Paper No. 15-3
Presentation Time: 2:00 PM
TOWARDS AUTOMATIC DETECTION OF SHATTER CONES ON PLANETARY ROVER IMAGES
BECHTOLD, Andreas1, KOEBERL, Christian2, PAAR, Gerhard3, TRAXLER, Christoph4, NOWAK, Rebecca4 and GAROLLA, Filippo5, (1)Department of Lithospheric Research, University Vienna, UZA 2, Althanstrasse 14, Vienna, 1020, Austria, (2)Department of Lithospheric Research, University of Vienna, Althanstrasse, 14, Vienna, 1090, Austria, (3)Joanneum Research, Steyrergasse 17, Graz, 8010, Austria, (4)VRVis Zentrum für Virtual Reality und Visualisierung Forschungs-GmbH, Donau-City-Strasse 1, Vienna, 1220, Austria, (5)SLR Engineering GmbH, Gartengasse 19, Graz, 8010, Austria
Impact cratering is one of the most important geological processes in our solar system, observable on surfaces of most objects that have solid surfaces. From studies of terrestrial impact structures, shatter cones (SCs) are known as the only unambiguous macroscopic evidence of shock metamorphism (e.g., French and Koeberl 2010). Yet, until now, SCs have not been found on other planets, with the exception of a possible shatter cone reported from an image at Gale crater on Mars (Newsom et al. 2015). Due to the insufficient image resolution, it is not clear if the object really is a shatter cone. Unmanned rover missions, such as ExoMars 2022 with its HRC (High Resolution Camera), are capable of producing panoramic image data in substantially higher surface resolution. Combined with automatic detection enabled by machine learning, this can help speed up the selection of scientific interesting targets in the vicinity of the rover and, therefore, enhance the tactical and strategic decision-making of planetary surfaces missions.

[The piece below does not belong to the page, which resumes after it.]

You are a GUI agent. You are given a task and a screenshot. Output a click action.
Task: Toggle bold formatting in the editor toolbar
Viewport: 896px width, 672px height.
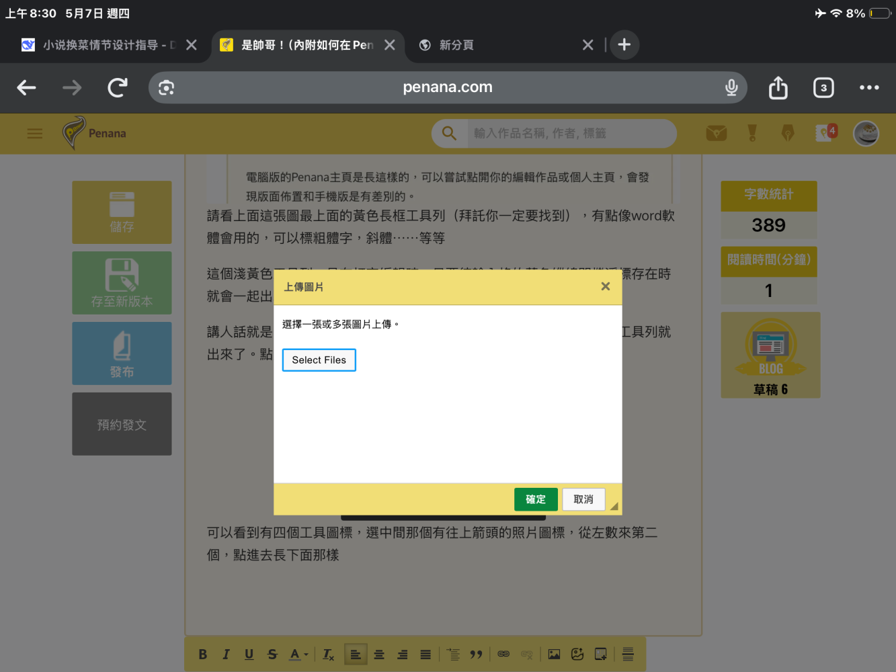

The focus of our research Mars-DL is on the automatic detection of shatter cones in realistic Mars rover image scenes. Several SCs from the collection of the Natural History Museum Vienna and the University of Vienna were selected for three-dimensional (3D) image capturing. They originate from different terrestrial impact structures and cover a wide range of lithologies, including sedimentary, plutonic, and volcanic rocks. Typical features of SCs, such as striations and horsetail structures, are well developed in all selected specimens and allow a clear identification. Terrestrial analog studies in Ethiopia supported our lab work. Using PRo3D (Barnes et al. 2018), a viewer for the interactive exploration and geologic analysis of high-resolution planetary surface reconstructions, the SCs are virtually placed in 3D background scenes processed from true Mars rover imagery (e.g., from MSL Mastcam). PRo3D-rendered images of such scenes are used as training data for machine learning architectures. Such training will ideally lead to a "Scientific Target Consultant" helping to automatically detect SCs in images of forthcoming planetary rover missions. The whole workflow from simulation to training and recognition has been just finalized and verified for further testing.